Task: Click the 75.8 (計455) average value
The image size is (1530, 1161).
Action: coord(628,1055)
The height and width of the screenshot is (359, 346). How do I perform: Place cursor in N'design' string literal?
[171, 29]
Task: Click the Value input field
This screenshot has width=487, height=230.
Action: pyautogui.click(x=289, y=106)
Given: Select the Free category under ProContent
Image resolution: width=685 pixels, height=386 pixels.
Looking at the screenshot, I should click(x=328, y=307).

---

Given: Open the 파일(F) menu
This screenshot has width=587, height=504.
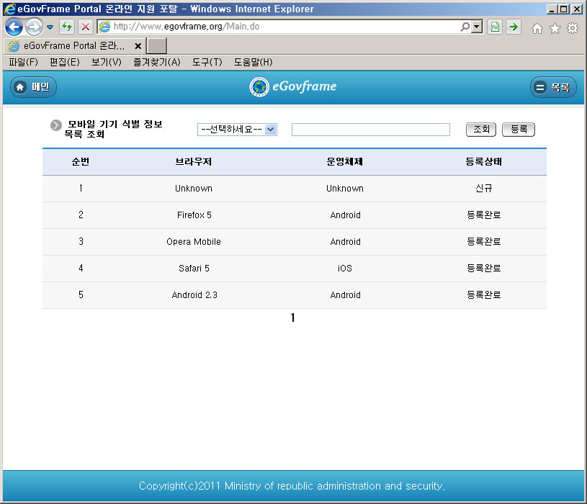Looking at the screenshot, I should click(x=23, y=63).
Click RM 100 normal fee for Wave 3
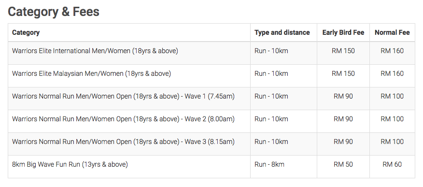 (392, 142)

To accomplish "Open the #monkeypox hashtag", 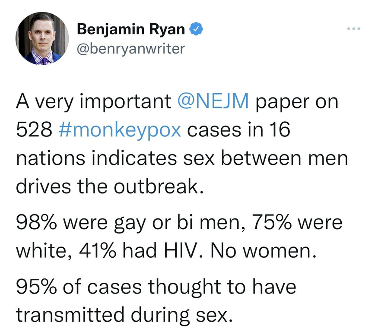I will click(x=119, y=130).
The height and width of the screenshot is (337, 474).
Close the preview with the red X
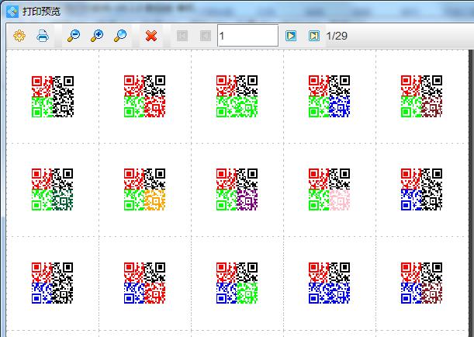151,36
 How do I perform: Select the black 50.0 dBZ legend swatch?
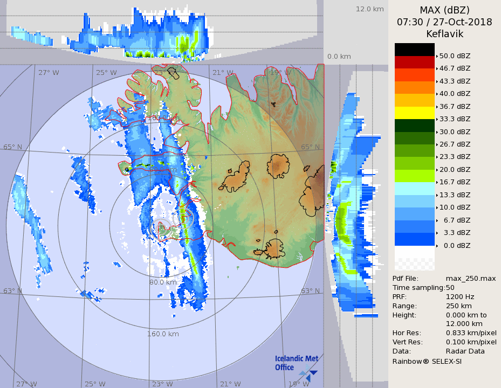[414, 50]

→ **Required action**: Look above for the line with "Task: Click the 75.8 (計455) average value" and the line with "Task: Click the Value input field"; transcribe both and all lines in between, exactly, and nothing else.

→ **Response below**:
Task: Click the 75.8 (計455) average value
The image size is (1530, 1161).
Action: coord(628,1055)
The height and width of the screenshot is (359, 346). How do I perform: Place cursor in N'design' string literal?
[171, 29]
Task: Click the Value input field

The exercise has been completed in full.